§ BRIEF: Each record below needs to be written out exactly as it appears.

(Stored records)
————————

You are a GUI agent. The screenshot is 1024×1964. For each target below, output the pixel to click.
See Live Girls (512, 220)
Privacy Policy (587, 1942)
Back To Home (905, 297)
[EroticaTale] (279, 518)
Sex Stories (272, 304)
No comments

————————

§ COMPLETED TASK:
You are a GUI agent. The screenshot is 1024×1964. For each target below, output the pixel to click.
See Live Girls (512, 220)
Privacy Policy (587, 1942)
Back To Home (905, 297)
[EroticaTale] (279, 518)
Sex Stories (272, 304)
No comments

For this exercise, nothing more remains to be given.